É claro e inquestionável que a meritocracia, sem mais, pode ser injusta. Nem todos nascem e crescem nas mesmas condições. Existem, de facto, desigualdades de partida que prejudicam muita gente que, vinda ao mundo noutras circunstâncias, poderia ir longe. A escola pública (e até as recentes creches gratuitas) pode fazer muito para amenizar as desigualdades de partida. Mas, é claro, não é o mesmo que nascer e crescer numa casa desafogada e, mais raramente, com biblioteca. Os que têm esta sorte, e que sabem tirar proveito dela – o que está longe de ser geral – gozam, sem dúvida, de uma vantagem de partida.

Que Faire?, como perguntaria Lenine. Investir a fundo na Educação, desde a creche até à licenciatura, parece-me indispensável e obrigatório. Mas não resolve tudo, como acima apontei. Até ao século XX, o critério para se aceder a altos cargos era o nascimento – as sociedades eram aristocráticas e o ‘sangue azul’ determinava o sucesso de uma pessoa. Uma sociedade meritocrática parece-me infinitamente mais justa. E seria extremamente injusto ou mesmo delirante querer abolir a ‘igualdade de chegada, como certas vozes da extrema-esquerda por vezes insinuam.

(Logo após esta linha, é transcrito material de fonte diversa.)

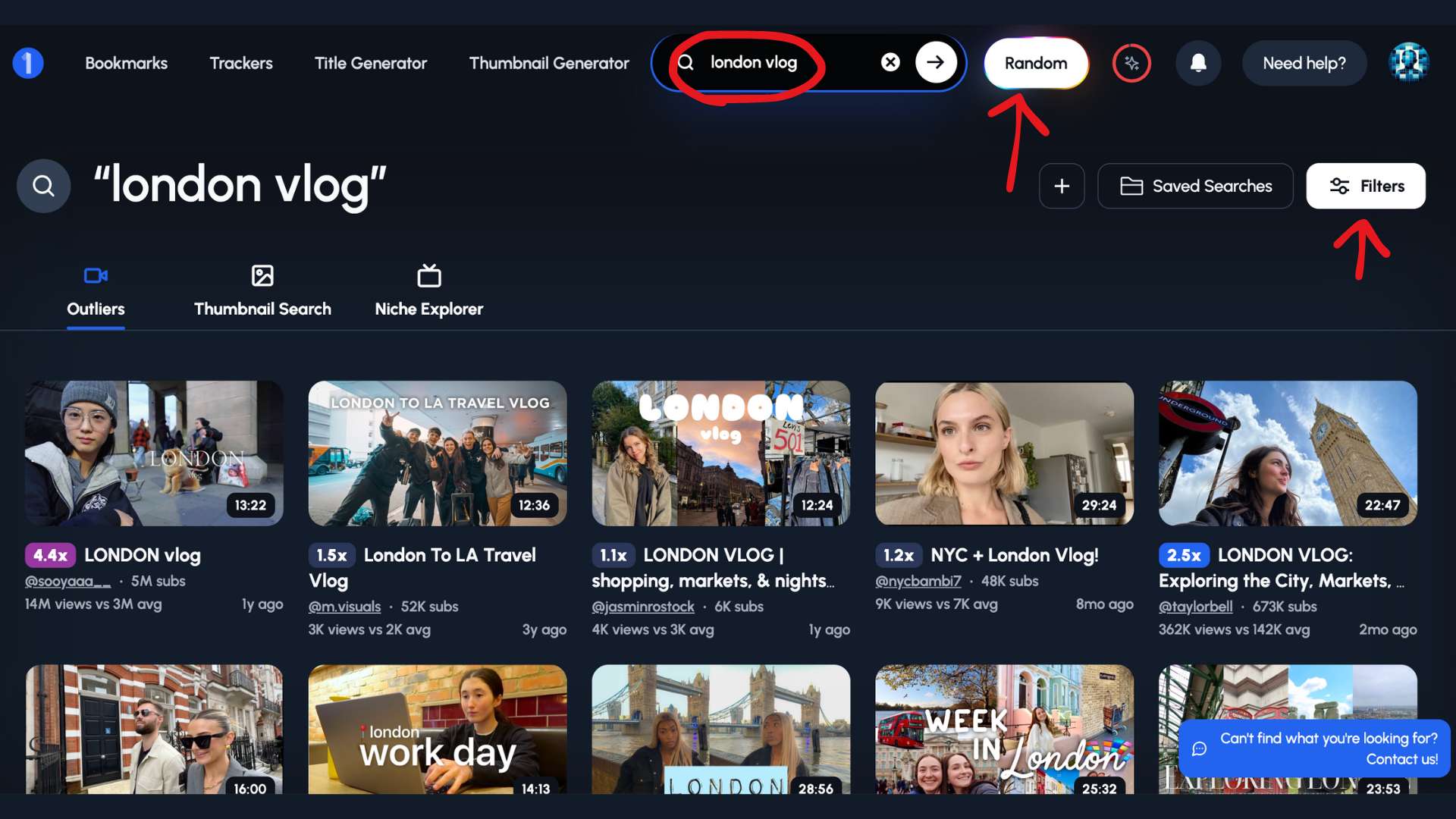Clear the search box with X icon
The width and height of the screenshot is (1456, 819).
(890, 62)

É que, por mais bem nascidos que sejam, por mais livros que tenham em casa dos pais, nem todos nascem iguais. Uns são simplesmente burros, outros são sofrivelmente inteligentes, e outros são brilhantes; uns são aplicados, outros são preguiçosos. É natural que os melhores cheguem mais alto. É a isto que se chama meritocracia; nunca houve antes na História um critério mais justo para se ascender social e economicamente. A igualdade total, à soviética, só serviu para rebaixar todos por igual. Além de ser contra-natura: não é por acaso que a elite soviética se rodeava e gozava dos luxos ocidentais adquiridos em lojas exclusivas onde ‘os iguais’ não tinham entrada. A ascensão por via do mérito é o melhor critério conhecido para se subir na vida. O resto são ou costumes do passado aristocrático ou Utopias nefastas do presente.